• **GOAL OF THE EXERCISE**
Change every "Pencil" in the data below to "Brush", keeping everything else the same.

• **GIVEN RECORDS**

****************

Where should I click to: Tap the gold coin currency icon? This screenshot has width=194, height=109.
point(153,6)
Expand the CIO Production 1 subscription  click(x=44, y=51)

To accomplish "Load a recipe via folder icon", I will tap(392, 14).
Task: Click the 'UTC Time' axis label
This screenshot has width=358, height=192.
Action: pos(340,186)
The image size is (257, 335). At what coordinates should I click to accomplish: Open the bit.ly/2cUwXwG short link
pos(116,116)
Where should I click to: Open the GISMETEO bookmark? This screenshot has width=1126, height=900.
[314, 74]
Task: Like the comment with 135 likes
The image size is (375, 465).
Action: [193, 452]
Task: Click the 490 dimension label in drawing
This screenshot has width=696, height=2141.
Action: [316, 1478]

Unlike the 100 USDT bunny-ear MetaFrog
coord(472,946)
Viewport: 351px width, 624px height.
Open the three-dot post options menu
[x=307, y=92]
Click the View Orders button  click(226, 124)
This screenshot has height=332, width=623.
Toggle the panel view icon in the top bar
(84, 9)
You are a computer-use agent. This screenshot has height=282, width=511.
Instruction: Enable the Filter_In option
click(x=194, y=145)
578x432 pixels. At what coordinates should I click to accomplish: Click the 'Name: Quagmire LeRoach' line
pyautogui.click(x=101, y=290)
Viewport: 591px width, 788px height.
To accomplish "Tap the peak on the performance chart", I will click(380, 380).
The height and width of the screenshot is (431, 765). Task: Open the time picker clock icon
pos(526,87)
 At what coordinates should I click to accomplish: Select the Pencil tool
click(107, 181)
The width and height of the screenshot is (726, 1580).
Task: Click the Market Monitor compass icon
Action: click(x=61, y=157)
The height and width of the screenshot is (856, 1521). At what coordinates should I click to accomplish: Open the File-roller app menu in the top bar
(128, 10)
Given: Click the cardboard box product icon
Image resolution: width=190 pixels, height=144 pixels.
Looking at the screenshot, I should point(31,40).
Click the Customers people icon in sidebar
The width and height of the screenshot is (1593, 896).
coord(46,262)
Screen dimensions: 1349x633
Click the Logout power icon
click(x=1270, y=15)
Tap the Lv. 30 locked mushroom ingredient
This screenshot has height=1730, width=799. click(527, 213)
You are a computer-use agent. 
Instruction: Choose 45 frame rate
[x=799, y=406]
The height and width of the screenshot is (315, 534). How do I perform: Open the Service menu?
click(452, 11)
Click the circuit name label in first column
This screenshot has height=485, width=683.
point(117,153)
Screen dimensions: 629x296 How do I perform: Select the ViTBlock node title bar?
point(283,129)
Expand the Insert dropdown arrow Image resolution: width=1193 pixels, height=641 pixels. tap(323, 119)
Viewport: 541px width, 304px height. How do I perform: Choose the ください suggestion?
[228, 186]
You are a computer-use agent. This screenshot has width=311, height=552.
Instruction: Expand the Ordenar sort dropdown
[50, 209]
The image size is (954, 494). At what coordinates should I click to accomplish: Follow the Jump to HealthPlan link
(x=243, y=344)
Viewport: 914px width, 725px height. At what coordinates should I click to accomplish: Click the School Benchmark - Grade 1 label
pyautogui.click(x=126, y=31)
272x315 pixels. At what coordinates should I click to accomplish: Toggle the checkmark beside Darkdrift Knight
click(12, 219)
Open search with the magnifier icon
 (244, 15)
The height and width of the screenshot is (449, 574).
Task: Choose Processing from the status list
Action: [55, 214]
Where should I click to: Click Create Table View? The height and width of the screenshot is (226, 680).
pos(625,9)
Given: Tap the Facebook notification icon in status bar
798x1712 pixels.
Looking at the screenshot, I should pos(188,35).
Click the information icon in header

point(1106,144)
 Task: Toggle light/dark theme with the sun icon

****************

• **THE REPLY**
Where should I click to: Tap the gold coin currency icon? This screenshot has width=194, height=109.
point(153,6)
Expand the CIO Production 1 subscription  click(x=44, y=51)

To accomplish "Load a recipe via folder icon", I will tap(392, 14).
Task: Click the 'UTC Time' axis label
This screenshot has width=358, height=192.
Action: pos(340,186)
The image size is (257, 335). At what coordinates should I click to accomplish: Open the bit.ly/2cUwXwG short link
pos(116,116)
Where should I click to: Open the GISMETEO bookmark? This screenshot has width=1126, height=900.
[314, 74]
Task: Like the comment with 135 likes
The image size is (375, 465).
Action: [193, 452]
Task: Click the 490 dimension label in drawing
This screenshot has width=696, height=2141.
Action: [316, 1478]

Unlike the 100 USDT bunny-ear MetaFrog
coord(472,946)
Viewport: 351px width, 624px height.
Open the three-dot post options menu
[x=307, y=92]
Click the View Orders button  click(226, 124)
This screenshot has height=332, width=623.
Toggle the panel view icon in the top bar
(84, 9)
You are a computer-use agent. This screenshot has height=282, width=511.
Instruction: Enable the Filter_In option
click(x=194, y=145)
578x432 pixels. At what coordinates should I click to accomplish: Click the 'Name: Quagmire LeRoach' line
pyautogui.click(x=101, y=290)
Viewport: 591px width, 788px height.
To accomplish "Tap the peak on the performance chart", I will click(380, 380).
The height and width of the screenshot is (431, 765). Task: Open the time picker clock icon
pos(526,87)
 At what coordinates should I click to accomplish: Select the Brush tool
click(107, 181)
The width and height of the screenshot is (726, 1580).
Task: Click the Market Monitor compass icon
Action: click(x=61, y=157)
The height and width of the screenshot is (856, 1521). At what coordinates should I click to accomplish: Open the File-roller app menu in the top bar
(128, 10)
Given: Click the cardboard box product icon
Image resolution: width=190 pixels, height=144 pixels.
Looking at the screenshot, I should point(31,40).
Click the Customers people icon in sidebar
The width and height of the screenshot is (1593, 896).
coord(46,262)
Screen dimensions: 1349x633
Click the Logout power icon
click(x=1270, y=15)
Tap the Lv. 30 locked mushroom ingredient
This screenshot has height=1730, width=799. click(527, 213)
You are a computer-use agent. 
Instruction: Choose 45 frame rate
[x=799, y=406]
The height and width of the screenshot is (315, 534). How do I perform: Open the Service menu?
click(452, 11)
Click the circuit name label in first column
This screenshot has height=485, width=683.
point(117,153)
Screen dimensions: 629x296 How do I perform: Select the ViTBlock node title bar?
point(283,129)
Expand the Insert dropdown arrow Image resolution: width=1193 pixels, height=641 pixels. tap(323, 119)
Viewport: 541px width, 304px height. How do I perform: Choose the ください suggestion?
[228, 186]
You are a computer-use agent. This screenshot has width=311, height=552.
Instruction: Expand the Ordenar sort dropdown
[50, 209]
The image size is (954, 494). At what coordinates should I click to accomplish: Follow the Jump to HealthPlan link
(x=243, y=344)
Viewport: 914px width, 725px height. At what coordinates should I click to accomplish: Click the School Benchmark - Grade 1 label
pyautogui.click(x=126, y=31)
272x315 pixels. At what coordinates should I click to accomplish: Toggle the checkmark beside Darkdrift Knight
click(12, 219)
Open search with the magnifier icon
 (244, 15)
The height and width of the screenshot is (449, 574).
Task: Choose Processing from the status list
Action: [55, 214]
Where should I click to: Click Create Table View? The height and width of the screenshot is (226, 680).
pos(625,9)
Given: Tap the Facebook notification icon in status bar
798x1712 pixels.
Looking at the screenshot, I should pos(188,35).
Click the information icon in header

point(1106,144)
 Task: Toggle light/dark theme with the sun icon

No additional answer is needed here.